Obama Administration Proposes to Make Colleges More Affordable and Accountable

The Obama Administration will “…announce a set of ambitious proposals…” today, according to an article in today’s New York Times. http://www.nytimes.com/2013/08/22/education/obamas-plan-aims-to-lower-cost-of-college.html?pagewanted=1&ref=tamarlewin  Here is my view, which I put in a comment to the article.

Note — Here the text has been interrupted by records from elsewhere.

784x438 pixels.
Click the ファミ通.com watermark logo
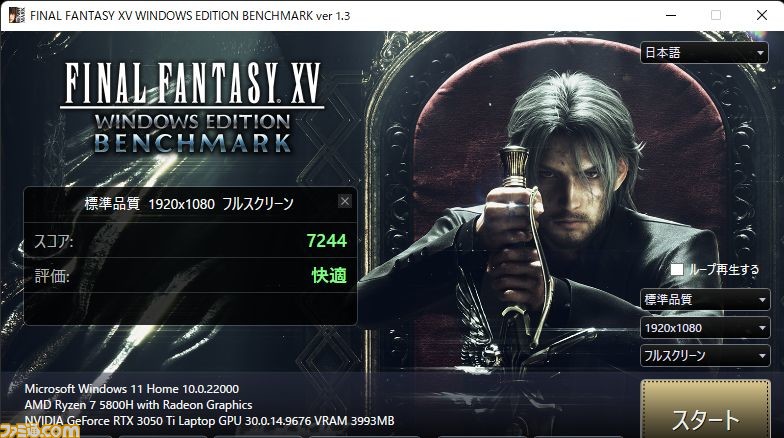point(40,430)
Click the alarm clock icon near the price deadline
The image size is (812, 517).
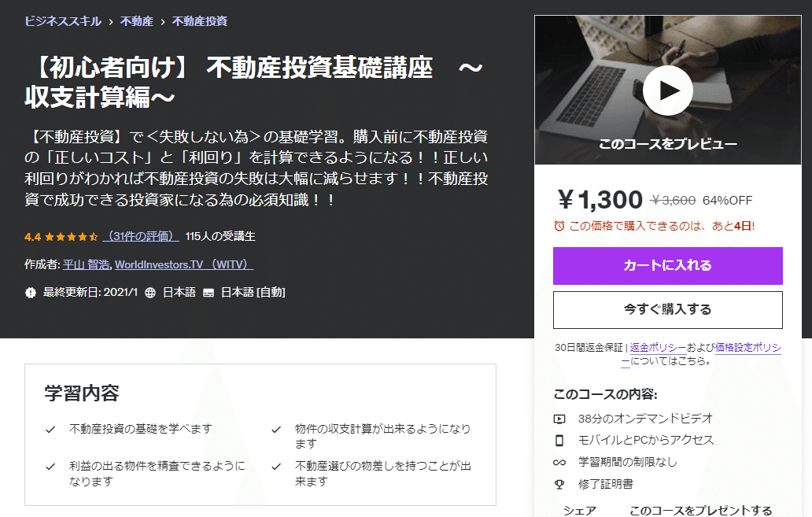point(559,226)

“No one could have addressed the need for government regulation than did David Riesman, our deepest thinker ever on higher education.  In his 1980 classic “On Higher Education – The Academic Enterprise in an Era of Rising Student Consumerism”, he wrote that

 

“…Since students are so often misled in their choices, I have long encouraged federal as well as regional and state efforts to protect their rights…advantage can…be taken of [students] by unscrupulous instructors and institutions..Like any other interest group, the student estate often does not grasp its own interests, and those who speak in its name are not always its friends…Our task…is to strike a balance between the need for consumer protection…and the need to limit student power so as to minimize the impact of Gresham’s law on higher education as a whole…”  (Gresham’s Law states, in its simplest form, that “Bad money drives out good money.”)

 

We need to see the details of the Obama Administration’s proposals in order to judge them.  In my view, though, after a few decades of observing a general loss among faculty of any civic responsibility (though they vigorously encourage it in others outside of academe); and, an almost total “please the market (i.e. student)” approach among administrators, it is critical to start imposing accountability and transparency on higher education.  Given the power, money and influence of higher education, this will be a difficult task, but it must be done.”